Computer software programmed to detect and report illicit behavior could eventually replace the fallible humans who monitor surveillance cameras.
The U.S. government has funded the development of so-called automatic video surveillance technology by a pair of Carnegie Mellon University researchers who disclosed details about their work this week -- including that it has an ultimate goal of predicting what people will do in the future.
"The main applications are in video surveillance, both civil and military," Alessandro Oltramari, a postdoctoral researcher at Carnegie Mellon who has a Ph.D. from Italy's University of Trento, told CNET yesterday.
Oltramari and fellow researcher Christian Lebiere say automatic video surveillance can monitor camera feeds for suspicious activities like someone at an airport or bus station abandoning a bag for more than a few minutes. "In this specific case, the goal for our system would have been to detect the anomalous behavior," Oltramari says.
Think of it as a much, much smarter version of a red light camera: the unblinking eye of computer software that monitors dozens or even thousands of security camera feeds could catch illicit activities that human operators -- who are expensive and can be distracted or sleepy -- would miss. It could also, depending on how it's implemented, raise similar privacy and civil liberty concerns.
A paper (PDF) the researchers presented this week at the Semantic Technology for Intelligence, Defense, and Security conference outside of Washington, D.C. -- today's sessions are reserved only for attendees with top secret clearances -- says their system aims "to approximate human visual intelligence in making effective and consistent detections."
Their Army-funded research, Oltramari and Lebiere claim, can go further than merely recognizing whether any illicit activities are currently taking place.

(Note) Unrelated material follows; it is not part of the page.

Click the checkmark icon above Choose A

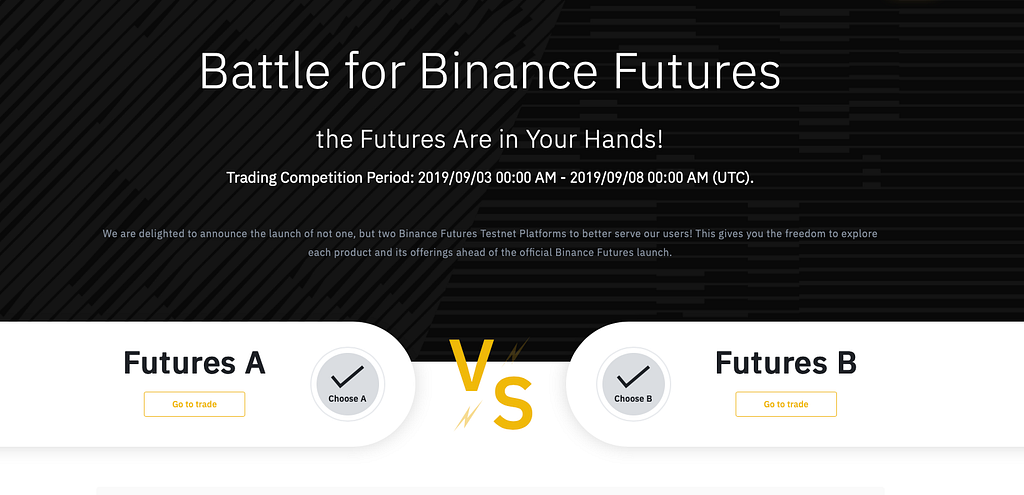point(347,377)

It will, they say, be capable of "eventually predicting" what's going to happen next.
This approach relies heavily on advances by machine vision researchers, who have made remarkable strides in last few decades in recognizing stationary and moving objects and their properties. It's the same vein of work that led to Google's self-driving cars, face recognition software used on Facebook and Picasa, and consumer electronics like Microsoft's Kinect.

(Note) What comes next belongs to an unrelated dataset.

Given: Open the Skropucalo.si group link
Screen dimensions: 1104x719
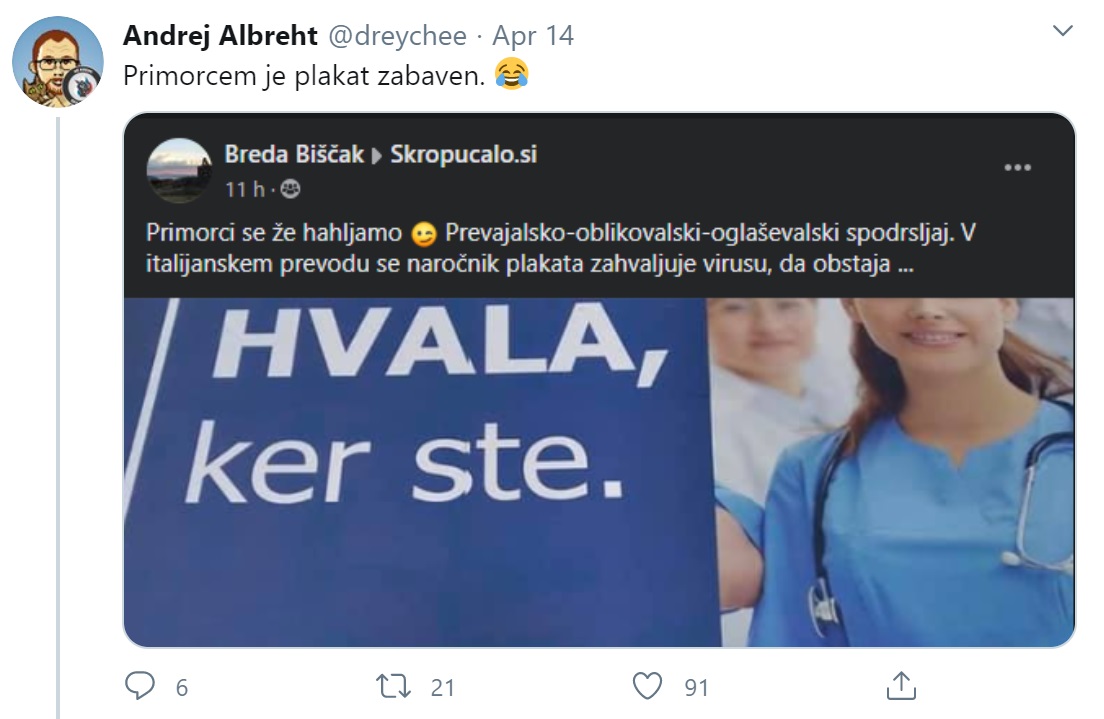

When it works well, machine vision can detect objects and people -- call them nouns -- that are on the other side of the camera's lens.
But to figure out what these nouns are doing, or are allowed to do, you need the computer science equivalent of verbs. And that's where Oltramari and Lebiere have built on the work of other Carnegie Mellon researchers to create what they call a "cognitive engine" that can understand the rules by which nouns and verbs are allowed to interact.

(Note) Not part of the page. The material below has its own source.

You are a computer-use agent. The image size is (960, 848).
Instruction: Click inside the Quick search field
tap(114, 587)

Their cognitive engine incorporates research, called activity forecasting, conducted by a team led by postdoctoral fellow Kris Kitani, which tries to understand what humans will do by calculating which physical trajectories are most likely. They say their software "models the effect of the physical environment on the choice of human actions."
Both projects are components of Carnegie Mellon's Mind's Eye architecture, a DARPA-created project that aims to develop smart cameras for machine-based visual intelligence.
Predicts Oltramari: "This work should support human operators and automatize video-surveillance, both in military and civil applications."